**EXERCISE AIM:** The response should consist solely of the lines running from the line with "Click the Archive rules breadcrumb chevron" to the end of the data, retyped exactly.

_ _ _ _ _ _ _

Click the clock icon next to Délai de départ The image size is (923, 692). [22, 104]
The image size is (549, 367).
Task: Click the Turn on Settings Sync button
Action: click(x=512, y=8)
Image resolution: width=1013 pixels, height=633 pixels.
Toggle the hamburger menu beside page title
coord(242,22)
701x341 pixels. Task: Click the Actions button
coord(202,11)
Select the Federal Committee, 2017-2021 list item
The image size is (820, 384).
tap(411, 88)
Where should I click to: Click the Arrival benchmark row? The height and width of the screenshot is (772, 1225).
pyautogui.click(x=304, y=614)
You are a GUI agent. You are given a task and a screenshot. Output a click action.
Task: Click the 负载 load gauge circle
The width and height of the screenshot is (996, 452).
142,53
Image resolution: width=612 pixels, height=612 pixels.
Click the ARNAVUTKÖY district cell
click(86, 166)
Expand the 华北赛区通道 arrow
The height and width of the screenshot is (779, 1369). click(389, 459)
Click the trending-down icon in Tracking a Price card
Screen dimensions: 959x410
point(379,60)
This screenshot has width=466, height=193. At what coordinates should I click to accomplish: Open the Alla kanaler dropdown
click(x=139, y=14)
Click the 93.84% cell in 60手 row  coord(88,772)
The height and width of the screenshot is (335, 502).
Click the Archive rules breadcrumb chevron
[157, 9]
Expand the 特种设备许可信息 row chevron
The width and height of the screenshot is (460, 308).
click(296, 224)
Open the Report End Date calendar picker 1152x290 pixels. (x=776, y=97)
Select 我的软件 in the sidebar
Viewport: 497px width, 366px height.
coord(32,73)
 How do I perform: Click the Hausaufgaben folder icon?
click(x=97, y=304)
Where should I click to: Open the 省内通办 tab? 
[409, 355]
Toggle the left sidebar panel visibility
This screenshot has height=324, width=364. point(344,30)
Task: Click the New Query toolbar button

_ _ _ _ _ _ _

**ANSWER TO THIS TASK:**
Click the Archive rules breadcrumb chevron
[157, 9]
Expand the 特种设备许可信息 row chevron
The width and height of the screenshot is (460, 308).
click(296, 224)
Open the Report End Date calendar picker 1152x290 pixels. (x=776, y=97)
Select 我的软件 in the sidebar
Viewport: 497px width, 366px height.
coord(32,73)
 How do I perform: Click the Hausaufgaben folder icon?
click(x=97, y=304)
Where should I click to: Open the 省内通办 tab? 
[409, 355]
Toggle the left sidebar panel visibility
This screenshot has height=324, width=364. point(344,30)
Task: Click the New Query toolbar button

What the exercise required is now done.